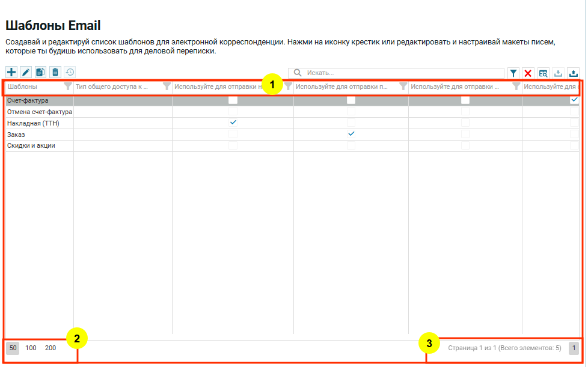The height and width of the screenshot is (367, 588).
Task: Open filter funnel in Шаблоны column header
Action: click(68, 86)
---
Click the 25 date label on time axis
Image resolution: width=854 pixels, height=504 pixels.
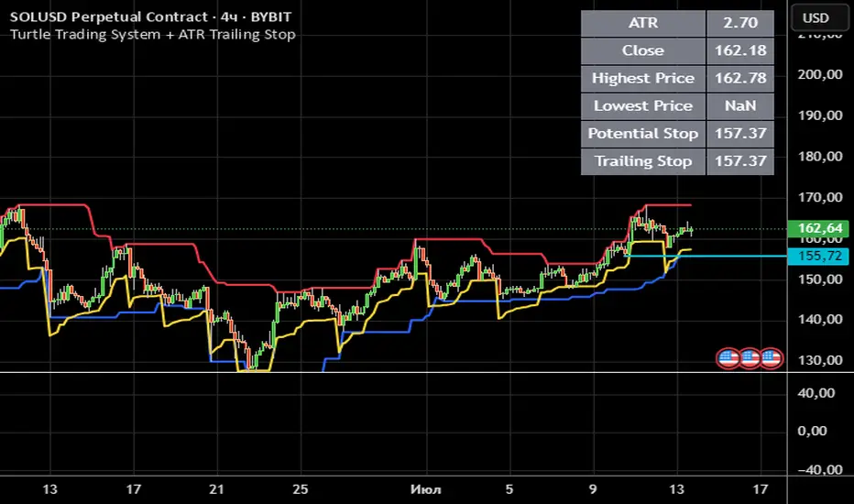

## Problem to work on
Using only the entries above, output the line with "Click the 25 date label on time axis", the line with "Image resolution: width=854", and all lines between them, exactly as they stand.

## Result
Click the 25 date label on time axis
Image resolution: width=854 pixels, height=504 pixels.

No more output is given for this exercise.